_Directions_: Copy the listing below word for word, from its first line through the line containing "[x=595, y=342]". Include both of those lines.

## Begin Data provided

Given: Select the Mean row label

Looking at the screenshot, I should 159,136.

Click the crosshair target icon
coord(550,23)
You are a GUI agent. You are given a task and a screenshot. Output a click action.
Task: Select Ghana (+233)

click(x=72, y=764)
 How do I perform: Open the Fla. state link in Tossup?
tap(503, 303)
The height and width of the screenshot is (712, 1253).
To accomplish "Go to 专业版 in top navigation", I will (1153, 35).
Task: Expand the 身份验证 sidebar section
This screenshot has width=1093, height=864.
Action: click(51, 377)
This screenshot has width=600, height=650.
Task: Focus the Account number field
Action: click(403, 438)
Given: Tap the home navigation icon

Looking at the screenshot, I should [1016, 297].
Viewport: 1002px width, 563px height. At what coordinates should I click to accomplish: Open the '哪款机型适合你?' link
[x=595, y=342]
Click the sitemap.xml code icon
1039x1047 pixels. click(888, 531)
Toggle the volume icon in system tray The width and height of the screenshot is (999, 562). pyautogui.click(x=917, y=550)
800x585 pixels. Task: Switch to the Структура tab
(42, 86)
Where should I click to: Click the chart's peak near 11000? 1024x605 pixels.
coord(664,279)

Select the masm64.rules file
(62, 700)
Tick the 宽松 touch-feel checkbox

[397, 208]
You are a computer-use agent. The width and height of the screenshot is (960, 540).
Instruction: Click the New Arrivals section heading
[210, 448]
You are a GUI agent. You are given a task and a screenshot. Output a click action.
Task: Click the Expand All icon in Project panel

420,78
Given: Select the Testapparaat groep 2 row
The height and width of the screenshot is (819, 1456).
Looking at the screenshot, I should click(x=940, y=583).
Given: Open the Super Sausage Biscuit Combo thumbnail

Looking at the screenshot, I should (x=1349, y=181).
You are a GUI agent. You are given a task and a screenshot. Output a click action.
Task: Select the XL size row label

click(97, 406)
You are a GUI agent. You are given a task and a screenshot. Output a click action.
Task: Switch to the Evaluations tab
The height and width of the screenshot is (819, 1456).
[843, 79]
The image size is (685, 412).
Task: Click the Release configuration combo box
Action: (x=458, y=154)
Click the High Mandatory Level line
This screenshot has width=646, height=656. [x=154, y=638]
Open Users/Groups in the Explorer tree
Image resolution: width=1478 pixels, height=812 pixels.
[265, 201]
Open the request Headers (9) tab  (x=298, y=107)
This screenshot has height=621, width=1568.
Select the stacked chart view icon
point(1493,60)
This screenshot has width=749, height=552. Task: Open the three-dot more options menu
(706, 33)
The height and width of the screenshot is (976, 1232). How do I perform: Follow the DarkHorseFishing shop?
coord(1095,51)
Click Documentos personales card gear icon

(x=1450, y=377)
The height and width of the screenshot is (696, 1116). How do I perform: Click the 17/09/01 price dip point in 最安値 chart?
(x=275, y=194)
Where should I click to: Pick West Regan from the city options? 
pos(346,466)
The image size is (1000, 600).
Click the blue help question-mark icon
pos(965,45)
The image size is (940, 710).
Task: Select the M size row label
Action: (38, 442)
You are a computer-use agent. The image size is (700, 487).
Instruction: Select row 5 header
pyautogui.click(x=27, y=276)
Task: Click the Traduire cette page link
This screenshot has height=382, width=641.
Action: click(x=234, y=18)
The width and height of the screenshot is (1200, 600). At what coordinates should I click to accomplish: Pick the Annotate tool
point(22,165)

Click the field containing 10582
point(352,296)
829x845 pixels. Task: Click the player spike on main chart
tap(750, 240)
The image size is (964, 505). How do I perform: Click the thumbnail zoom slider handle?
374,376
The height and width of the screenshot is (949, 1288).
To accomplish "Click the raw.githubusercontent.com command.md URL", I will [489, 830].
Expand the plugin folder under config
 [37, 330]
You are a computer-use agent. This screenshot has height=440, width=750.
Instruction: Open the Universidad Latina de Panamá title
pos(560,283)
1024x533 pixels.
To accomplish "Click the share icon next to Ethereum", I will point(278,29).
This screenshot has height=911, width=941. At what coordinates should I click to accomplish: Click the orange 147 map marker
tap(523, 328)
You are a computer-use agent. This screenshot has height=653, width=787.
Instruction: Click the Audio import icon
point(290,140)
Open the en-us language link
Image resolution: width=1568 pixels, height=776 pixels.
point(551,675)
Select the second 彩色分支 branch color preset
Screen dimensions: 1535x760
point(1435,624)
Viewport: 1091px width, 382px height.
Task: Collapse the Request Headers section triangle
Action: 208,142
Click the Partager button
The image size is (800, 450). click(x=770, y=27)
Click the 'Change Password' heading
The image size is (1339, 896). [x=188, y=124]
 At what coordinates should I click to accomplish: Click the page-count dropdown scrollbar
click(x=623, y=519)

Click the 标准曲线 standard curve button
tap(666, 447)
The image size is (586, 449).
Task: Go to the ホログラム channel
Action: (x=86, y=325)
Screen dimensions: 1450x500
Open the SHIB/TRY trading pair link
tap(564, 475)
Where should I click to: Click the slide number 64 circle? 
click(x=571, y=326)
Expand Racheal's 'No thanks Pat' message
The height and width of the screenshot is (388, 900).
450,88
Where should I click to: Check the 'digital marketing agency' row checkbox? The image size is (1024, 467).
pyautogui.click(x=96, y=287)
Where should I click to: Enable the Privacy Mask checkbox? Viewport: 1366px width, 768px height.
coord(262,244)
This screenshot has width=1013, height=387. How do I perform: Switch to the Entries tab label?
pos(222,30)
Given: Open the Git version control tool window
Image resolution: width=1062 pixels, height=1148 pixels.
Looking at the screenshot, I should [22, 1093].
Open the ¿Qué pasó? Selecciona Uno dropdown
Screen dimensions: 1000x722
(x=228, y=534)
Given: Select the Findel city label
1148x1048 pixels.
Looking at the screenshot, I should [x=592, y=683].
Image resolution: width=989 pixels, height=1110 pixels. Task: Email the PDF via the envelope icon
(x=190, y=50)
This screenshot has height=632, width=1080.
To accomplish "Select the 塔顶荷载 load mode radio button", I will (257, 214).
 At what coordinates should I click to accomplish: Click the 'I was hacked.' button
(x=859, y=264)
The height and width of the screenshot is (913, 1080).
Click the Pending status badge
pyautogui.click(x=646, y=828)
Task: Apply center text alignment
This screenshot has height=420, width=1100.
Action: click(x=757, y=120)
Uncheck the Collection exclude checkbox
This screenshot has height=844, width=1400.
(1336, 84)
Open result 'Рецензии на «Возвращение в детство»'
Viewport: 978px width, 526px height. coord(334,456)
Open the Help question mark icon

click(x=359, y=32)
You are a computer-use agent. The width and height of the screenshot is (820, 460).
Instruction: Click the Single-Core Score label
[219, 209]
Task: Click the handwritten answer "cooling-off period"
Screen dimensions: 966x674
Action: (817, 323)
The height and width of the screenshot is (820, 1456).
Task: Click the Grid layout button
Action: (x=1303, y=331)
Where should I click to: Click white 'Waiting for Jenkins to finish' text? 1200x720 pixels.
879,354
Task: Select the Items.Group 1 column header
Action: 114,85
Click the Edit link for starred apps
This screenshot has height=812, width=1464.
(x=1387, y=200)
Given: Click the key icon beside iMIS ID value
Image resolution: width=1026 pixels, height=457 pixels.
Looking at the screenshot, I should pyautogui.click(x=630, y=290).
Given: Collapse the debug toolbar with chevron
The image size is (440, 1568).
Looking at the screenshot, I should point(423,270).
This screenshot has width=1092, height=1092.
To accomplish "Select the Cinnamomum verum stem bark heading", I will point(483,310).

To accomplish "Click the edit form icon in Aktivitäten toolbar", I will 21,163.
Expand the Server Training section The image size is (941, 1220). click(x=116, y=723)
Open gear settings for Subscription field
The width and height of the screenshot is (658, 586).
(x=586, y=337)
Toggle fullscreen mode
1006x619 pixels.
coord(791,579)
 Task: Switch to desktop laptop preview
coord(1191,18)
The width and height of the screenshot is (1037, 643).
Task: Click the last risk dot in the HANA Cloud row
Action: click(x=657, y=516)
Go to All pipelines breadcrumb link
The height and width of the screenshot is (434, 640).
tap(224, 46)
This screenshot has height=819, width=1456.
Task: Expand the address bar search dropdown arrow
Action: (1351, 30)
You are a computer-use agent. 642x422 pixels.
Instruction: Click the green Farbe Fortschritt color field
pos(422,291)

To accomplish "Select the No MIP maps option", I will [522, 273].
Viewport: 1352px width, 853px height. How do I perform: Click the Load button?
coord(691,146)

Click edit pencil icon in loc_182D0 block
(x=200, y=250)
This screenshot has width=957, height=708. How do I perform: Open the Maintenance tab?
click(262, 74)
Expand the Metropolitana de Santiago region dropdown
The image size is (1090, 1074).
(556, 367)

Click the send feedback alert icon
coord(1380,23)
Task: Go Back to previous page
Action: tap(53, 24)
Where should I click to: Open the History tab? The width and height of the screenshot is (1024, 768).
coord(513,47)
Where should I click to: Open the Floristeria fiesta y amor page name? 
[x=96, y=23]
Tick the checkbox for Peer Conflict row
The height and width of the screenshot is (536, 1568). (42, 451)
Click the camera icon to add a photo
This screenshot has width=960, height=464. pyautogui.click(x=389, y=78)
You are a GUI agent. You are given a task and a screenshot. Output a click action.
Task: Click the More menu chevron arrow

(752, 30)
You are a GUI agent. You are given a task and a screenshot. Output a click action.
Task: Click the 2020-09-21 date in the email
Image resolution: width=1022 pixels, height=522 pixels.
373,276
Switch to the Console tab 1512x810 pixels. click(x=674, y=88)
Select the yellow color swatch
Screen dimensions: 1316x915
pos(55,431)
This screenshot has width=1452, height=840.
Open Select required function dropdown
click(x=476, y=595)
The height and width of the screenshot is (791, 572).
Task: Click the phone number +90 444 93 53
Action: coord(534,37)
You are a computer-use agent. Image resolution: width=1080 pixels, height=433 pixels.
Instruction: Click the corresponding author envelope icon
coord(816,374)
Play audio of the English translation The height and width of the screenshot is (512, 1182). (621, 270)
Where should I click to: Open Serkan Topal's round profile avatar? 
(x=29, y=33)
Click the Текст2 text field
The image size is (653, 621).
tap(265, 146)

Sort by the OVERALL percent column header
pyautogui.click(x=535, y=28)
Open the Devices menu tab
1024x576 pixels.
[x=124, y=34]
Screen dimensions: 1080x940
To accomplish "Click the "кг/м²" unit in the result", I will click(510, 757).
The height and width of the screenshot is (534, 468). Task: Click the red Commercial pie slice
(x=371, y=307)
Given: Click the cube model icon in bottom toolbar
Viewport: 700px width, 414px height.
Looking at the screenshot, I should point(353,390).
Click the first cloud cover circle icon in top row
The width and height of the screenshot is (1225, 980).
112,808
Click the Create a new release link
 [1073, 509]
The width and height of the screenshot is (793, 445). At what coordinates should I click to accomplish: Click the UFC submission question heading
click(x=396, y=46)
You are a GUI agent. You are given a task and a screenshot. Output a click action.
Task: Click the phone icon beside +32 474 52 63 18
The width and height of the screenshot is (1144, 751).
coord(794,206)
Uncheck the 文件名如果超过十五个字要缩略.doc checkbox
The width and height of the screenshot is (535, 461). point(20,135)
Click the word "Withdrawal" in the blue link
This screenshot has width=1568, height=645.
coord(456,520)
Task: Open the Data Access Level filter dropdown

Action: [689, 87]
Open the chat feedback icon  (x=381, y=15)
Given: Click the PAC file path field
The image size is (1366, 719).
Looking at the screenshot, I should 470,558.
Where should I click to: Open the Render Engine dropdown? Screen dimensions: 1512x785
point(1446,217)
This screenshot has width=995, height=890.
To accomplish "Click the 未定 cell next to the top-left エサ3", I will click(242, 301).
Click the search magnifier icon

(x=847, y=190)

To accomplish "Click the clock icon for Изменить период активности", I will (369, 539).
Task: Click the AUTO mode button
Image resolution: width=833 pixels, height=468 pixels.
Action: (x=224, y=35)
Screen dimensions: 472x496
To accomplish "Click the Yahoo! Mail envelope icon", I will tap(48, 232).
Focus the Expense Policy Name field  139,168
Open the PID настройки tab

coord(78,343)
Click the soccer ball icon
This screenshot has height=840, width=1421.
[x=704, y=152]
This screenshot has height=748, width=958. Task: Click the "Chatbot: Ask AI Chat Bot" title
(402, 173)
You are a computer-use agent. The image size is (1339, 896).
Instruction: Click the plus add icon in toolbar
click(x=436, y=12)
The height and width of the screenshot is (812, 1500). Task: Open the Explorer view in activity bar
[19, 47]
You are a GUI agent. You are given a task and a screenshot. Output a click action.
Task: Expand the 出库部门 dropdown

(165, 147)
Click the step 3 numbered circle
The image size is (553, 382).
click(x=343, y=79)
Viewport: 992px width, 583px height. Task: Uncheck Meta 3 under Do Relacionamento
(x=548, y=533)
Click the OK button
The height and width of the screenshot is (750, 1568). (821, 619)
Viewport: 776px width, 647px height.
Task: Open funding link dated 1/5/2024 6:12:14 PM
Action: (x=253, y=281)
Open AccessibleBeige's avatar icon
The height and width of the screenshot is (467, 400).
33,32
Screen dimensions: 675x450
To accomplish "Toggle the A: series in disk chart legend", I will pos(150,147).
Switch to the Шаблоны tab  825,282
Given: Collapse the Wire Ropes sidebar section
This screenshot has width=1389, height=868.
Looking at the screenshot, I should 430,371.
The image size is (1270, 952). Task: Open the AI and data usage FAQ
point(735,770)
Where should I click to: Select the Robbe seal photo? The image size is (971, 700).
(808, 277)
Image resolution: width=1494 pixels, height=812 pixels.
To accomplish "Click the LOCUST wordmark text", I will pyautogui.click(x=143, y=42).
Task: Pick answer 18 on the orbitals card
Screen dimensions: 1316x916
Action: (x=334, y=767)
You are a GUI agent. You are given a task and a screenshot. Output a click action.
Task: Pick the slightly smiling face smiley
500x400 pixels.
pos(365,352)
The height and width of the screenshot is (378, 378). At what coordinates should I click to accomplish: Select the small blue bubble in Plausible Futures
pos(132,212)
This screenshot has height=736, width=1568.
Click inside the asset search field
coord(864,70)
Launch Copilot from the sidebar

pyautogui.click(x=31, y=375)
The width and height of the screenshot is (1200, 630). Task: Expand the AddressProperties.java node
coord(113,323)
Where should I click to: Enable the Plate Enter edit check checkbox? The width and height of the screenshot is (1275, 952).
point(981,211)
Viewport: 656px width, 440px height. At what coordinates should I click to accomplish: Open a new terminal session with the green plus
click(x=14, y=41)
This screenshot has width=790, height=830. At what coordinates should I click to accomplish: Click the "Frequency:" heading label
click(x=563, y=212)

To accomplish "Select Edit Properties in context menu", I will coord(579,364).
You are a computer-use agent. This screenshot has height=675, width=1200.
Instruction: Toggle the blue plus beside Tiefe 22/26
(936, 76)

## End Data provided

_Answer below_:
Given: Select the Mean row label

Looking at the screenshot, I should 159,136.

Click the crosshair target icon
coord(550,23)
You are a GUI agent. You are given a task and a screenshot. Output a click action.
Task: Select Ghana (+233)

click(x=72, y=764)
 How do I perform: Open the Fla. state link in Tossup?
tap(503, 303)
The height and width of the screenshot is (712, 1253).
To accomplish "Go to 专业版 in top navigation", I will (1153, 35).
Task: Expand the 身份验证 sidebar section
This screenshot has width=1093, height=864.
Action: click(51, 377)
This screenshot has width=600, height=650.
Task: Focus the Account number field
Action: click(403, 438)
Given: Tap the home navigation icon

Looking at the screenshot, I should [1016, 297].
Viewport: 1002px width, 563px height. At what coordinates should I click to accomplish: Open the '哪款机型适合你?' link
[x=595, y=342]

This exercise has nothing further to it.